PAGE EXTRACT:

-- Opening Marker --

Aaron Sanchez is currently cementing his long-term place in the club's rotation. Drew Hutchison and, once he's back to full health, Marcus Stroman seem to have already done so. Norris could be another in a great stable of young, cheap rotation options, but so could Roberto Osuna, who is pitching so well with his starter's arsenal in the Jays' bullpen. So, too, could last year's ninth overall draft pick, Jeff Hoffman, whose progress returning from the Tommy John surgery he had in May of 2014 has been nothing but positive, and who many believe could have gone first overall had he been healthy.

Moving any of these guys could net the Jays a huge return, but with Norris not currently helping the big league club, and not quite carrying the upside that Hoffman has, he seems the logical choice. If the Jays are willing to do it, that is.

-- Closing Marker --

REQUIREMENT: Copy the stretch from "Moving any of" through "it, that is." word for word from the passage on the Jays' young pitchers.

GIVEN DATA:
-- Opening Marker --

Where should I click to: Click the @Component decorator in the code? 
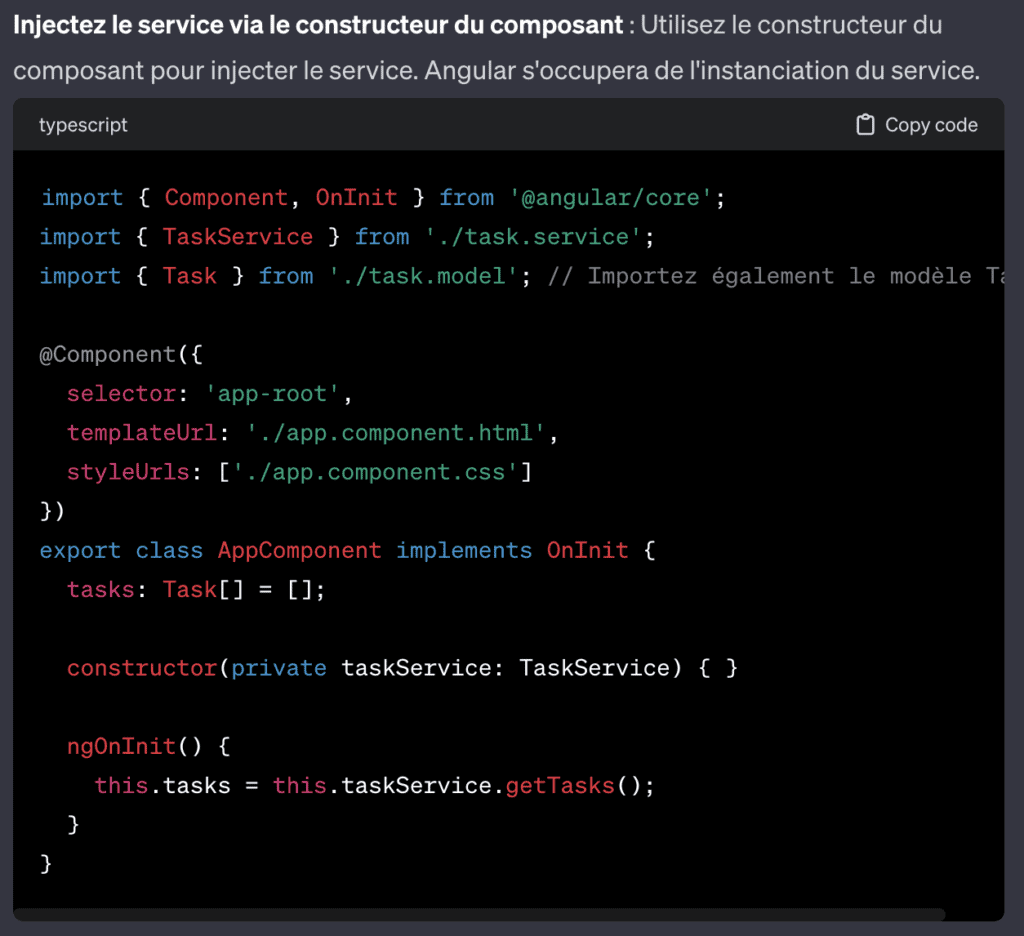(x=107, y=354)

-- Closing Marker --

EXERCISE ANSWER:
Moving any of these guys could net the Jays a huge return, but with Norris not currently helping the big league club, and not quite carrying the upside that Hoffman has, he seems the logical choice. If the Jays are willing to do it, that is.